- **AVAILABLE DATA**:
·····
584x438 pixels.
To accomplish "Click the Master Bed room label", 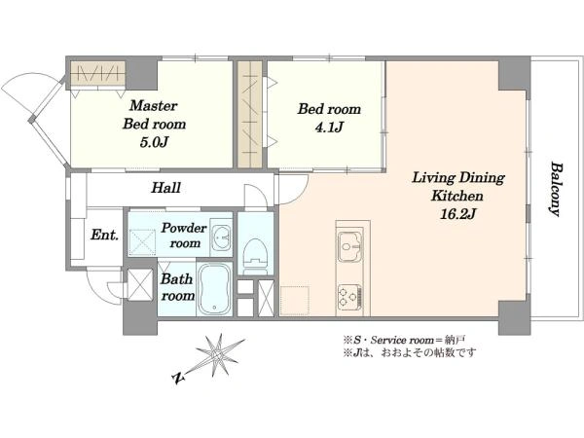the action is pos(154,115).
·····
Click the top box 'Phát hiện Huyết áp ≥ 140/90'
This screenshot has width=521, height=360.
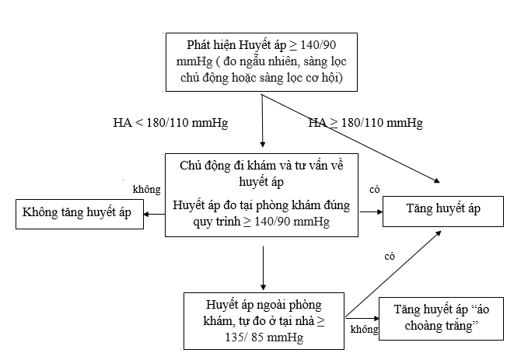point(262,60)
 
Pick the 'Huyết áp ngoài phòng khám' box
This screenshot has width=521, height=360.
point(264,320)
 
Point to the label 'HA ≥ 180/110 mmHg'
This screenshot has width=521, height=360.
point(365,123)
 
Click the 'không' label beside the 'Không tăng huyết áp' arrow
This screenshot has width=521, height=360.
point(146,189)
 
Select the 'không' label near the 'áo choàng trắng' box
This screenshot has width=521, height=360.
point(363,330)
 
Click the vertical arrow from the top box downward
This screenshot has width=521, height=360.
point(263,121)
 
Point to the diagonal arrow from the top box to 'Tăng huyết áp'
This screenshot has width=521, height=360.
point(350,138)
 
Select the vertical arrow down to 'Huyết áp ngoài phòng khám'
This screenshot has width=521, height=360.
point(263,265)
·····
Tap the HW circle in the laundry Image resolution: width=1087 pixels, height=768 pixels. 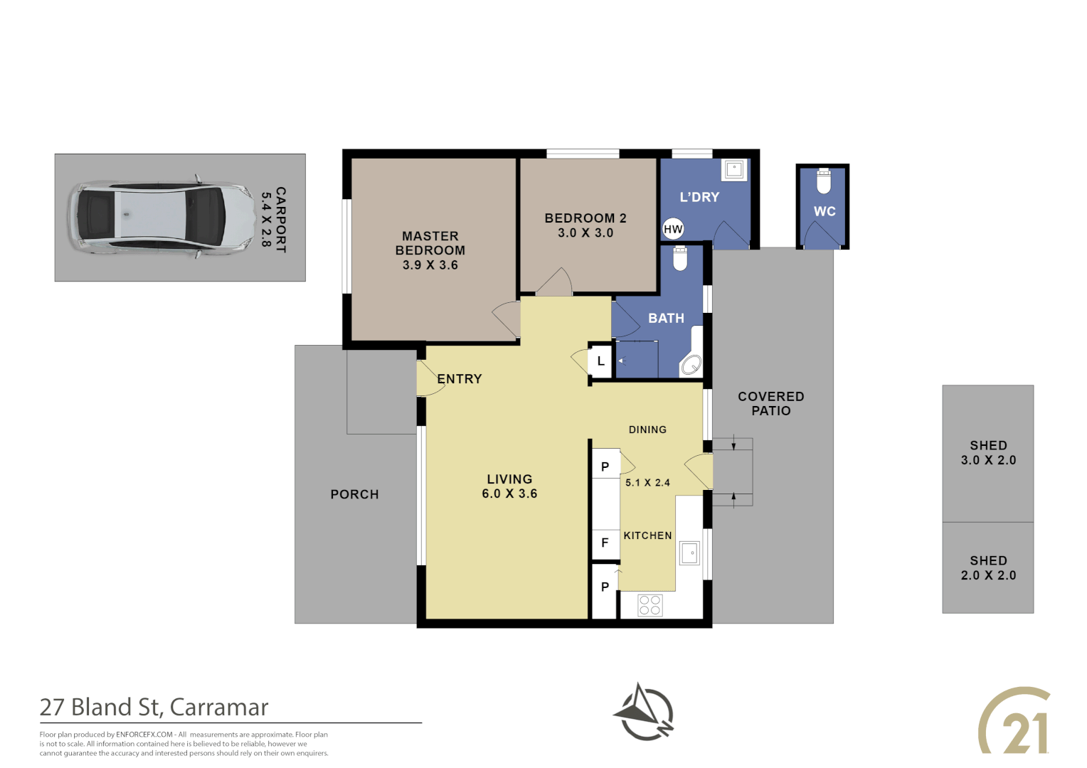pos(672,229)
·····
- **REQUIREMENT**: Revise everything from the line containing "Select the vertical" down to the line containing "point(263,265)" by replacing "vertical arrow" with "straight arrow", and give back only those lines with nothing else changed.

- **RESPONSE TO THE TASK**:
Select the straight arrow down to 'Huyết áp ngoài phòng khám'
This screenshot has width=521, height=360.
point(263,265)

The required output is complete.